Dr. Robert E. Anderson

Anderson was 80 when he died in 2008.

The Detroit News first reported Feb. 19 that UM was investigating claims of sexual abuse by Anderson, a former director of the University Health Service before becoming the lead doctor for Michigan athletics. The allegations emerged when Michigan alum Robert Julian Stone shared his account of alleged abuse during a medical exam in 1971 by Anderson.

Stone spoke with The Detroit News after learning from a UM detective that other claims against the doctor had spawned a UM police investigation in 2018. Stone was concerned that the investigation would never become public if someone didn’t speak publicly.

More: Everything we know about the sexual abuse investigations at University of Michigan

Stinar was joined by victims Tad DeLuca and Thomas Evashevski last week during a news conference. They have accused Anderson of abusing them.

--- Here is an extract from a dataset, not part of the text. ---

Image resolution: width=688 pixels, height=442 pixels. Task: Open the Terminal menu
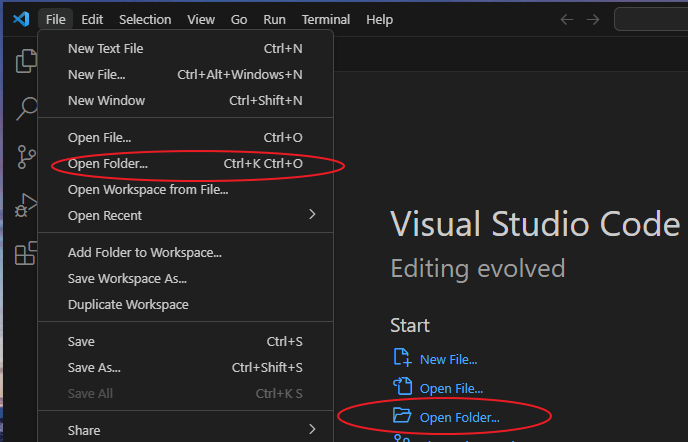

Mark Schlissel, the University of Michigan president, has apologized to “anyone who was harmed” by Dr. Robert E. Anderson, and set up a hotline for others who have information to come forward and offered counseling services to those affected. The hotline has received more than 100 “unique complaints” about Anderson, UM said late last week.

“It is truly important for the investigators to hear the voices of survivors for the investigators to understand the full scope of harm and its root causes,” UM spokesman Rick Fitzgerald said.

Men who have since spoken publicly about Anderson include former athletes who encountered him as a physician for the school’s athletic teams and former students who said the doctor molested them during medical exams at the university’s health service.